Dr Jed Montayre, a nursing lecturer at AUT, and Sarah Williams, a community child health nurse consultant at Auckland District Health Board, are delighted and honoured to have been selected for the International Council of Nurses’ Global Nursing Leadership Institute 2018 programme.
Williams is studying for her Doctorate in Health Sciences, with her research project examining the relationship between health services and education in primary schools from an education perspective.
She says the ICN leadership programme arrived at an exciting time for her doctorate and her current role, as its aim was to help enhance nurses’ effectiveness in influencing policy change as well as building competence and understanding of the health policy process.
Montayre, who trained in the Philippines before moving to New Zealand in 2011 and gaining his PhD in 2015, said he hoped the programme would help equip him with skills and confidence to bring the nursing voice to the policy-making tables.
“Nursing has reached significant milestones as a profession, however in this age of tight funding, emerging government priorities, and socio-economic challenges in a global scale, It is high time for nurses to be well-equipped in understanding how policies are made, be actively involved in policy-making,” he said.
“There is no such thing as being too ambitious around this or being too involved in policy. Our day-to-day nursing practice tells us nurses that something needs to be changed in our practice with the policies that govern these practices and within the environments we are currently working in.”
He said nurses being involved in government policy and strategy consultations was really important, for example the national health strategy, as well as supporting submission by professional bodies on areas like the End of Life Choice bill, the healthy ageing strategy and being involved in translational nursing research that informs future policies.
“I strongly uphold what Oestberg said: ‘As nurses, we need to think of policy as something we can influence, not just something that happens to us’.”
The five-month programme includes a week-long residential workshop in Geneva in mid-September with the aim of building nurses’ professional, political and policy leadership skills so they can help shape, influence and implement policy decisions. Participants are from across Africa, Australasia, North America, Asia and Europe.
Williams leads Whare Hauora initiative for primary school health services
Sarah William’s doctoral research follows on from her previous role running the DHB’s nurse-led Mana Clinic at Wellesley Primary School.

Exercise goal:
Please write the next part of the article about the two nurses selected for the ICN Global Nursing Leadership Institute, starting after its final sentence.

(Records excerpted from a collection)
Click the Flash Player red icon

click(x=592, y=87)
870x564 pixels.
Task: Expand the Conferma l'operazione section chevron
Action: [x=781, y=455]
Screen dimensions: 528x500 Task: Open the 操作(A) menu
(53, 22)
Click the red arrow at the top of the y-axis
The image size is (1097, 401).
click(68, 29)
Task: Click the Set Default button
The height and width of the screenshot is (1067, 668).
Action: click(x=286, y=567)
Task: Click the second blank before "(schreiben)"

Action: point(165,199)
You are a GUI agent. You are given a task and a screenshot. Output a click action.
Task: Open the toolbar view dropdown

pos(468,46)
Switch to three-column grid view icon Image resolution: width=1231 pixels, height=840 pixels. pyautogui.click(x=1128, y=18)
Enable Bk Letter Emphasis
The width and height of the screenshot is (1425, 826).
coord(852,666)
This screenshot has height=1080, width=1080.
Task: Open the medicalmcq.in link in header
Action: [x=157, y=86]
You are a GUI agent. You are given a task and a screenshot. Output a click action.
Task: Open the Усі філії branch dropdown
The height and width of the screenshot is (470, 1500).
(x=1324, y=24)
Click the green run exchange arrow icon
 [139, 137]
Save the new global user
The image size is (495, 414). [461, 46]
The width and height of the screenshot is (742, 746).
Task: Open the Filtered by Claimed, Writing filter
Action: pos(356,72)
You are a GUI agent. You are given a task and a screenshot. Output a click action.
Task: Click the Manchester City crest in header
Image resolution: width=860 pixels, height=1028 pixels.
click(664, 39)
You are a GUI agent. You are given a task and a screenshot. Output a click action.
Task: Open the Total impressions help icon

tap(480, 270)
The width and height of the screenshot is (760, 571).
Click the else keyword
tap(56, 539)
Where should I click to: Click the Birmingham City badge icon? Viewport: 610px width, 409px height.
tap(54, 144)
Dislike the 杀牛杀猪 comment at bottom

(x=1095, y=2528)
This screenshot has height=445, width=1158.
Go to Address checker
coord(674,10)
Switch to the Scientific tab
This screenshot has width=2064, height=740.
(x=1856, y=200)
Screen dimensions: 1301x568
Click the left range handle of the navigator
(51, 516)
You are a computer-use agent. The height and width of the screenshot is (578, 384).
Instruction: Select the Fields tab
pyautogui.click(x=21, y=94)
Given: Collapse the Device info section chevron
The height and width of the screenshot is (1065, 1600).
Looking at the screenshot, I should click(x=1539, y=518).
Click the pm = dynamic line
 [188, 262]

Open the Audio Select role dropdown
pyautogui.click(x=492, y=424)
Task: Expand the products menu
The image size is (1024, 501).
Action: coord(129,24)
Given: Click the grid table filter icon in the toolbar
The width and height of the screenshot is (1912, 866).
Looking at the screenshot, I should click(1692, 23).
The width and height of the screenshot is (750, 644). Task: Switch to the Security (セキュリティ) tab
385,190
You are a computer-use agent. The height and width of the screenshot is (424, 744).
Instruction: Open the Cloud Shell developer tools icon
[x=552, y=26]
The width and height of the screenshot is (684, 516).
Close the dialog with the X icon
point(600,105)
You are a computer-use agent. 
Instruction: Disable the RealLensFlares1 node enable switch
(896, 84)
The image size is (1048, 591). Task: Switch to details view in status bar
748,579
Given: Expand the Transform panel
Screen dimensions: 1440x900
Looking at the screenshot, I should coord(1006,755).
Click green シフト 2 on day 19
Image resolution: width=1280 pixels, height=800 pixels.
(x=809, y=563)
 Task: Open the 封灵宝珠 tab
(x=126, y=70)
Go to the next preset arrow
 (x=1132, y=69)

Output for this task:
When Williams left Mana Clinic to become a nurse educator for Starship’s Community Child Health service, she continued to believe in the importance of having physical spaces for nurses in high need primary schools in order to provide health services.
Working in collaboration with others, she initiated a project three years ago that led to the opening this month of Starship’s first ‘Whare Hauora’, a partnership between health and education made possible through the support of the Starship Foundation. The Whare Hauora is an in-school, semi-permanent health clinic that provides a fit-for-purpose space for nurses to deliver health care to children at Panmure Bridge School.
“Experience had shown us that having a nurse available in the primary school space greatly supports children who have health issues that are preventing them attending school or engaging in learning activities,” said Williams. “This approach works even better if there is an appropriate facility for our nurses and others to use.”
Williams said the Starship Community Nurses are working from the school three or four times a week and previously had to work from whatever space was available, which might not have been child or nurse friendly.
“In schools where you have a lot of referrals you need an appropriate space – if you are asking a nurse to work there for a full day, it needs to be a pleasant place to work in and an inviting place for children to come to as well.”
She said Starship and its partners hoped to roll out two more Whare Hauora next year, working in collaboration with other high-needs primary schools.
The Whare Hauora contains a small waiting area, a private treatment space where patients are seen and office space at the rear for administration. It measures around 7.2 metres long and 3 metres wide and is similar to a shipping container, making it easily relocatable.